Oración, Ser Cristo Día a Día

Ser Cristo Día a Día

Lc 2, 8-19

Había unos pastores por aquellos contornos, que dormían al raso y vigilaban por turno su rebaño durante la noche. De improviso un ángel del Señor se les presentó, y la gloria del Señor los rodeó de luz y se llenaron de un gran temor. El ángel les dijo: No temáis, pues vengo a anunciaros una gran alegría, que lo será para todo el pueblo: hoy os ha nacido, en la ciudad de David, el Salvador, que es el Cristo, el Señor; y esto os servirá de señal: encontraréis a un niño envuelto en pañales y reclinado en un pesebre.

De pronto apareció junto al ángel una muchedumbre de la milicia celestial, que alababa a Dios diciendo: Gloria a Dios en las alturas y paz en la tierra a los hombres de buena voluntad. Luego que los ángeles se apartaron de ellos hacia el cielo, los pastores se decían unos a otros: Vayamos hasta Belén, y veamos este hecho que acaba de suceder y que el Señor nos ha manifestado. Y vinieron presurosos, y encontraron a María y a José y al niño reclinado en el pesebre. Al verlo, reconocieron las cosas que les habían sido anunciadas acerca de este niño. Y todos los que escucharon se maravillaron de cuanto los pastores les habían dicho.

María guardaba todas estas cosas ponderándolas en su corazón.


 

Madre mía, este pasaje lo leo todas las Navidades y, efectivamente, quedan ya muy pocos días para celebrar esa gran fiesta: el Nacimiento de tu Hijo… ¡Jesús!

Seguro que tú, Madre mía, te preparaste muy bien para ese momento. ¡Cuánto lo habías deseado! ¡Ver cara a cara a Jesús! ¡Un Dios con rostro humano!

Esa actitud, ese deseo de ver el rostro de Dios, es ya para mí un primer inicio de oración. Después de recogerme y ponerme en presencia de Dios debería buscar Tu cara. Señor. ¡Quiero ver tu rostro! Me gusta imaginarme tu mirada, tus rasgos… Cuando hago oración no estoy hablando al vacío o a un bloque de mármol, sino a una persona con ojos, nariz, orejas, boca… Buscando tu rostro encontraré el mío. ¿Me ayudarás, Madre mía, entonces a quitarme todas las máscaras, las caretas, a despojarme de todo lo artificial que hay en mí, a quedarme sólo con lo auténtico?

Madre mía, Tú anhelabas ver al Niño. Jesús, que yo te busque más durante mi jornada, dame ese anhelo, esa presencia tuya; recuérdame que siempre me ves, que me oyes.
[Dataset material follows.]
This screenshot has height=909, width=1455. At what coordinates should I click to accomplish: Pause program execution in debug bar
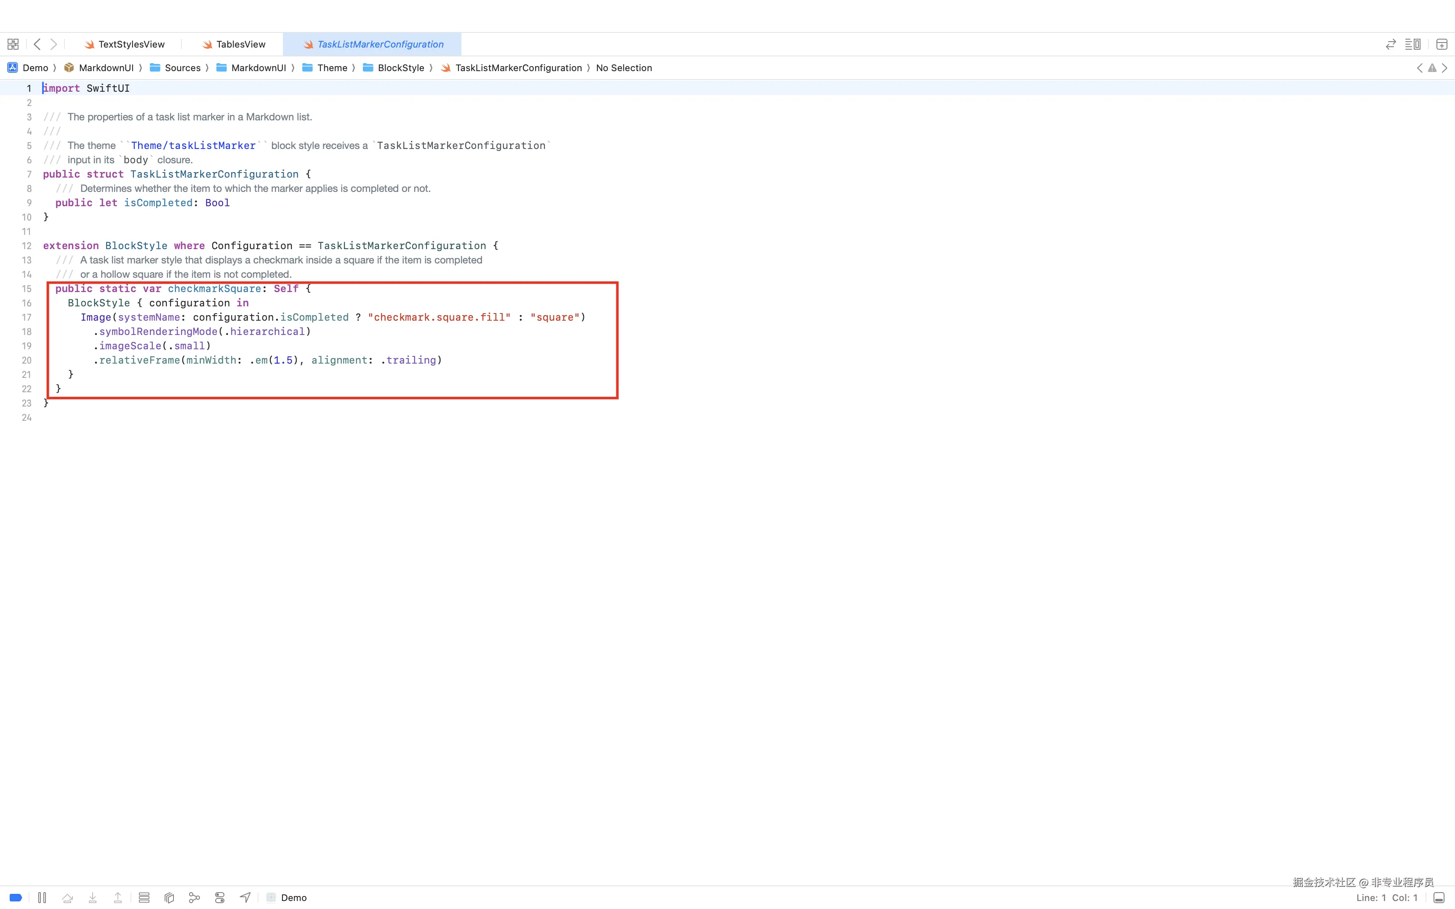pos(42,898)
Así, poco a poco, iré haciendo de mi vida un diálogo continuo, un diálogo divino en medio de las cosas de todos los días.

Al igual que un día a Ti, Virgen María, se te apareció un Ángel, lo mismo ocurre ese día a unos pastores -de esos que se cuentan entre los humildes del Magníficat-. Los ángeles les anuncian el inminente nacimiento de nuestro Salvador. Y, al igual que a Ti, Madre mía, te pusiste en camino hacia la casa de tu prima Isabel, los pastores se encaminan hacia Belén. Llegan al portal y allí encuentran a Jesús: el Rey del Mundo, el Creador del universo. Está envuelto en pañales y recostado en un pesebre. Felicitan a María y a José. Adoran al Niño.

Adorarte Jesús, buscarte y reconocerte. Señor mío, que yo siempre, delante de Ti, me vea niño, un niño muy pequeño, como apareciste Tú ese día ante el mundo (representado en un pequeño grupo de pastores). De esta manera nunca olvidaré que soy muy poca cosa, que sólo Tú eres grande.

Madre mía, Inmaculada, Tú estarías muy contenta. No te esperabas esa visita: fue una sorpresa. Al igual que hará el resto de tu vida ante las “sorpresas” divinas, Tú guardabas todas esas cosas ponderándolas en su corazón, es decir, las hablabas con Dios. Quiero imitarte también en esto: que todo lo que me suceda, lo ponga en la presencia de Dios y le pregunté… Todo lo que me sucede, Tú lo permites, Dios mío. Que viva siempre en tu Presencia.